Instructions:
1. Return the stretch from "Atom therefore represents" through "working for now." of the fitpc2 kernel thread below, copied exactly.
2. Retype every line of the rows that follow the fitpc2 kernel thread, keeping each character unchanged.

Excerpted text:
Maybe fitpc2 it's not an i586 ...

However when I do make menuconfig i586 and i686 is the same option CONFIG_M586.

maybe it's a i686 :

http://browse.geekbench.ca/geekbench2/view/137490

----------

## pappy_mcfae

Technically, it's a core2 with a few less goodies. You can use the core-2 kernel CPU settings.

Blessed be!

Pappy

----------

## maxime1986

 *pappy_mcfae wrote:*   

> Technically, it's a core2 with a few less goodies. You can use the core-2 kernel CPU settings.
> 
> Blessed be!
> 
> Pappy

 

Thanks for the information.

----------

## energyman76b

wikipedia disagrees:

Atom therefore represents a partial revival of the principles used in earlier Intel designs such as Intel P5 and the i486, with the sole purpose of enhancing the performance per watt ratio. 

http://www.anandtech.com/cpuchipsets/intel/showdoc.aspx?i=3276&p=6

----------

## maxime1986

I just try with CONFIG_M686=y and it is working for now.

The data:
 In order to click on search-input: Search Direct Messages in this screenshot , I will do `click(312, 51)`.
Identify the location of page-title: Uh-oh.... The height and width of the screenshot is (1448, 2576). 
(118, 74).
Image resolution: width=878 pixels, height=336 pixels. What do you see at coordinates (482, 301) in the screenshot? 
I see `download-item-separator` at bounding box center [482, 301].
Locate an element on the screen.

Solution set:
1.
Atom therefore represents a partial revival of the principles used in earlier Intel designs such as Intel P5 and the i486, with the sole purpose of enhancing the performance per watt ratio. 

http://www.anandtech.com/cpuchipsets/intel/showdoc.aspx?i=3276&p=6

----------

## maxime1986

I just try with CONFIG_M686=y and it is working for now.

2.
 In order to click on search-input: Search Direct Messages in this screenshot , I will do `click(312, 51)`.
Identify the location of page-title: Uh-oh.... The height and width of the screenshot is (1448, 2576). 
(118, 74).
Image resolution: width=878 pixels, height=336 pixels. What do you see at coordinates (482, 301) in the screenshot? 
I see `download-item-separator` at bounding box center [482, 301].
Locate an element on the screen.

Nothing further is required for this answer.